Consider how Still Corners began, and their maturity into the band behind Strange Pleasures becomes even more remarkable. Greg Hughes and Tessa Murray both ran into each other when they got off the same train at the wrong stop. What are the chances of that?! If not for that, Still Corners as we know them probably wouldn't exist: Hughes would probably have moved into production work; who knows what Murray would have done? We should be thankful for their very existence, especially since Strange Pleasures is such a good record. It's a lot more expansive and outward-looking than the devastating debut Creatures of an Hour, a harrowing post-breakup record which must have been extraordinarily difficult for Hughes to become involved with, as that album was rooted in his own personal experiences. Still Corners have shifted gears since then, however, and their accessible music is now able to breathe properly - their sound is now much bigger than before; so big, in fact, that it's a wonder there are still only two people involved.

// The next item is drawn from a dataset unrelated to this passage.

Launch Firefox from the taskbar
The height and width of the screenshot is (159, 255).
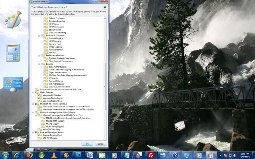pyautogui.click(x=29, y=155)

The 12-song record trumps its predecessor by a good 14 minutes, and is a far more uplifting musical experience, the duo's new widescreen pop sound coming across extremely well, with Hughes once again on production duties for the duo's most infectious songs to date. 'The Trip' gets things going, its arpeggiating synths and charming keyboard melody floating over the top of a strummed acoustic guitar and a surprisingly summery main riff. Murray's vocals are hushed and delicate, suiting the dreamy atmosphere of the music perfectly, and as the album starts to hit its stride with the mid-tempo sprawl of 'I Can't Sleep', the evolution of the duo's sound begins to become clear; they've opted for the cinematic soundscapes made famous by acts such as M83 - 'Fireflies', in particular, is heavily influenced by Anthony Gonzalez's work, but Murray's expressive voice ensures that the song, driven by skittering hi-hats and a sense of wide-eyed wonder, comes across as something which only Still Corners could have written.

The record isn't without its more downbeat moments, with doomed love once again rearing its head on 'Beginning to Blue', and the minor-key penultimate track 'We Killed the Moonlight' standing out as one of the more pessimistic moments on the album, but there can be no light without darkness, and since darkness is what the duo used to excel in, those two songs can't be faulted for being a stylistic departure. They certainly do fit in with the overall sound of the album, and for every gloomy moment that appears over the course of Strange Pleasures' 45 minutes, there are moments of euphoria to counteract them. Current single 'Berlin Lovers' is a synth-driven delight, and 'Future Age' is quite possibly the best song that the duo have written so far. They've definitely pushed themselves on this album, and the pleasures it offers up aren't strange at all; in fact, they're quite exciting - Hughes and Murray have pulled a stylistic U-turn and embraced pop, and the results are impressive.